When working to engineer new enzymes, scientists typically have to start with an enzyme already known to nature and make changes to the enzymes to carry out the desired function. The DNA needed for these enzyme variants must be purchased from a third-party vendor and then be transferred manually into cells to produce the enzymes of interest. Jewett said machine learning can now overcome the challenge of having to run the potential thousands of iterations to try and find a single enzyme that might deliver the chemistry that a scientist is aiming to achieve.
“We can now do all that on a computer,” he said. “Rather than having to run 10,000 chemical reactions to iteratively improve enzyme activity, we can use machine learning models to predict highly active variants that still do just as well.”
The science of enzyme engineering is not new, only the application of machine learning to the field. Jewett and colleagues know it as “directed evolution.” They are shortcutting the process nature has gone through over the ages as DNA mutates by chance and new enzymes result, sometimes with important results.
“It is the structure of the proteins—which is created from the sequence of those amino acids in the molecule—that leads to their function,” Jewett said. “Directed evolution is a decades-old field that has developed the ability to mutate amino acids to change the function of the protein. We’re just speeding up the process using machine learning and computers.” A key feature of the team’s workflow is the ability to synthesize and test protein enzymes in cell-free systems without living intact organisms, which further accelerates the process.
As a proof of concept, Jewett and colleagues used their new tool to synthesize a small-molecule pharmaceutical at 90% yield—up from an initial 10% yield—and showed that it can be applied to build multiple specialized enzymes in parallel to make eight additional therapeutics. He is now looking for a pharmaceutical partner to further develop the model.

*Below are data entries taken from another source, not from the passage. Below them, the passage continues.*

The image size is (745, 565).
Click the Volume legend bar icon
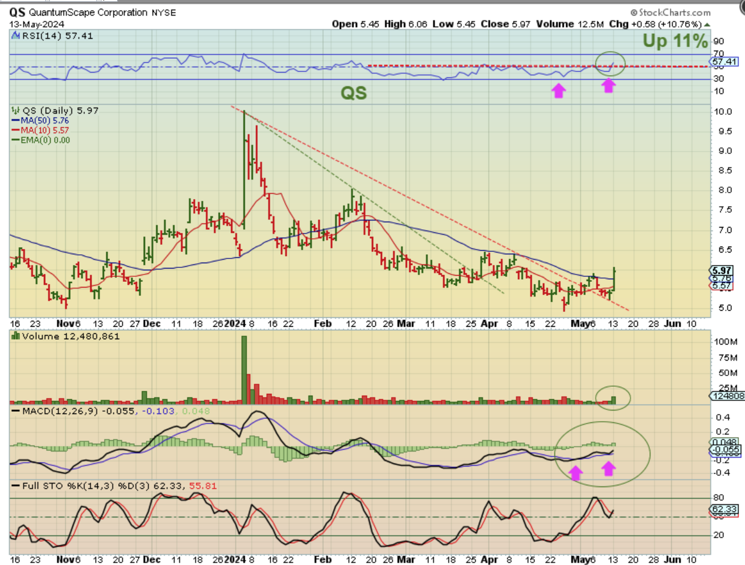click(x=14, y=336)
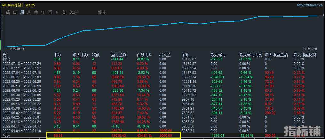
Task: Click the 路径 path button
Action: coord(102,12)
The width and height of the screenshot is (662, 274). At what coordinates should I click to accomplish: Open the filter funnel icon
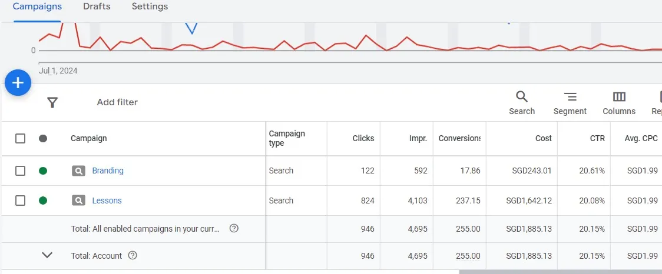click(52, 103)
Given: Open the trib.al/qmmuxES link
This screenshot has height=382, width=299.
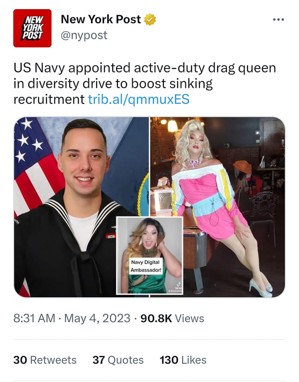Looking at the screenshot, I should (x=139, y=99).
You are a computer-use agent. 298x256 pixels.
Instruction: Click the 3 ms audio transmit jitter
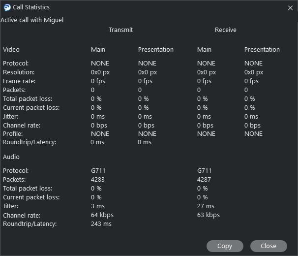(x=98, y=206)
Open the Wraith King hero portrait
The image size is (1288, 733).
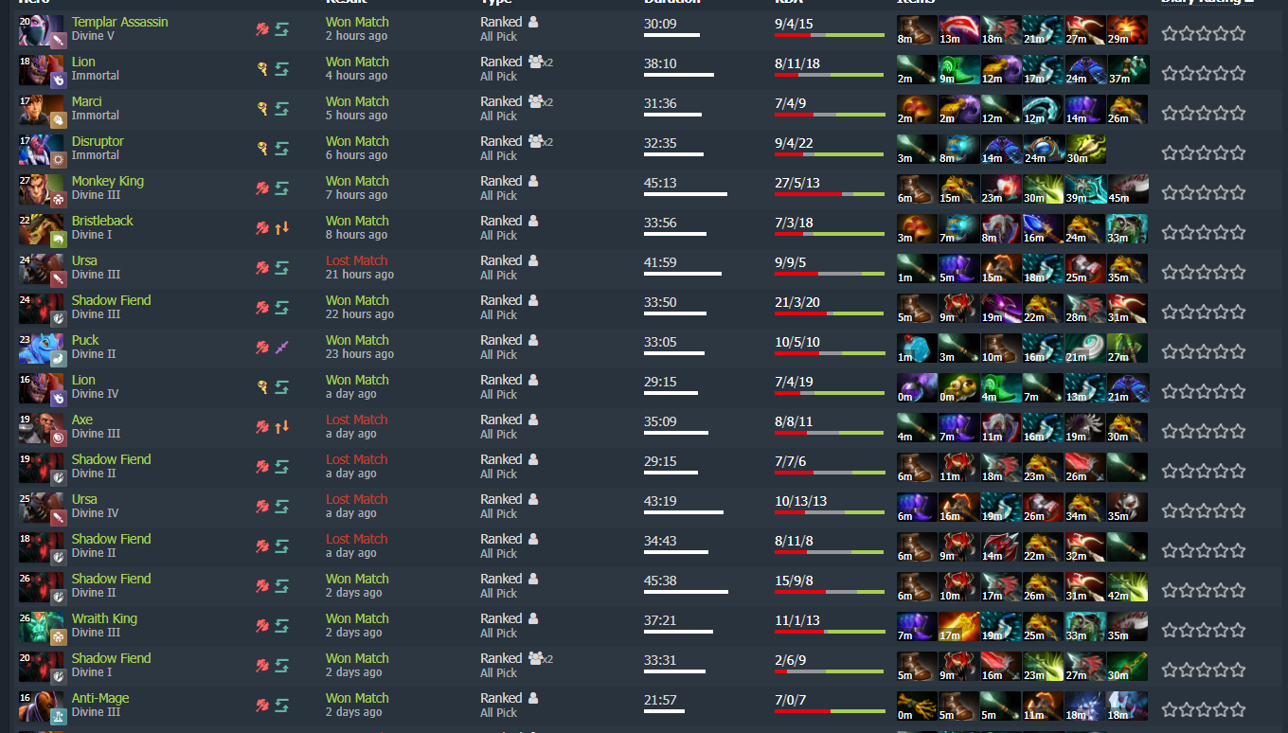(42, 627)
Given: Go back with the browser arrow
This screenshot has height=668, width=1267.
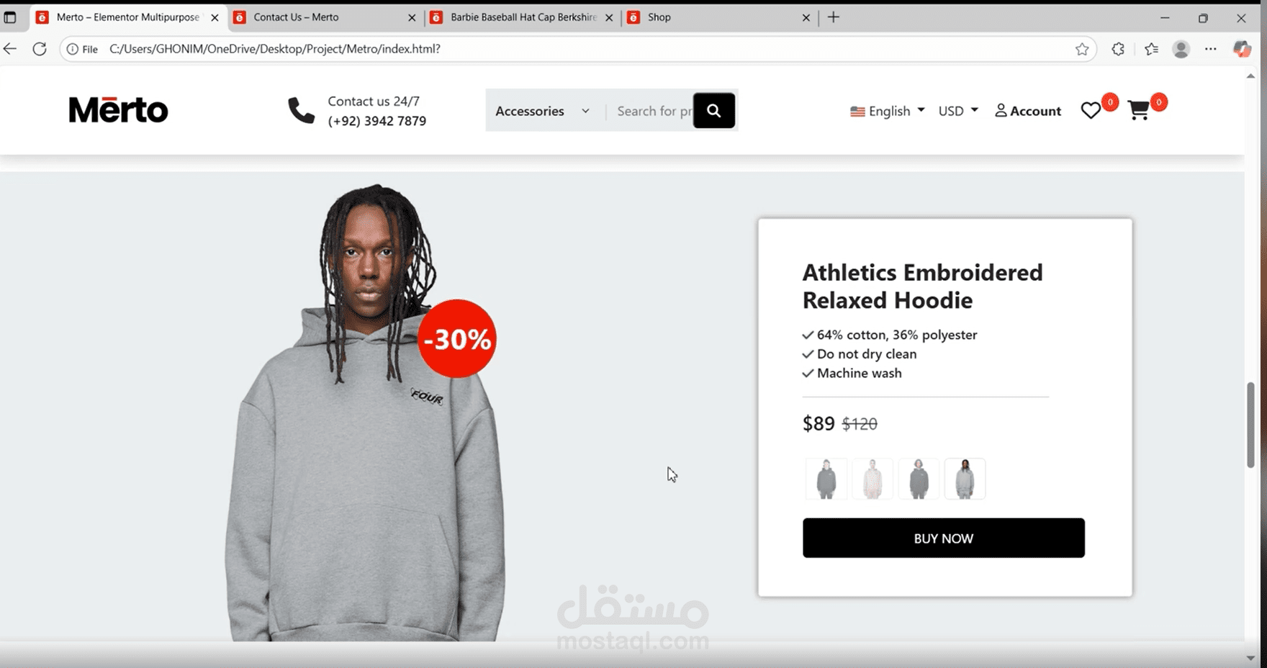Looking at the screenshot, I should (10, 49).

Jewett’s group has interest in expanding his machine learning models to guide catalysis or enzyme function across many different types of chemical reactions. In this paper, the team only looked at amide bond formation, a ubiquitous chemical reaction important in many different areas from pharmaceuticals to foods. But there are other opportunities.
“We could explore multiple opportunities in sustainability and the bioeconomy. You could begin thinking about classes of molecules that degrade toxins from the environment, enhance bioavailability of protein-rich foods, or others that take existing processes that require high pressures, costly components, or toxic reactions and make them faster, safer, and less expensive,” Jewett said.
The work is not without limitations. “High-quality, high-quantity functional data remains a challenge,” he said. “We all know AI needs lots of data, and at this point, it’s just not there.”
But, as science comes to use machine learning models more often to accelerate design, those data needs will only increase, Jewett said, pointing to future work. In this study, Jewett was ultimately able to assess about 3,000 enzyme mutants across about 1,000 products and about 10,000 chemical reactions.
“If I wanted to mutate an enzyme to test tens of thousands of variants,” Jewett said, providing a concrete example for scale, “I might find papers out there, but they may report mutant data for ten variants. Not hundreds. Not thousands. Not tens of thousands of reactions, but ten. So, we have a way to go on the data front, but we’ll get there. This is the first step.”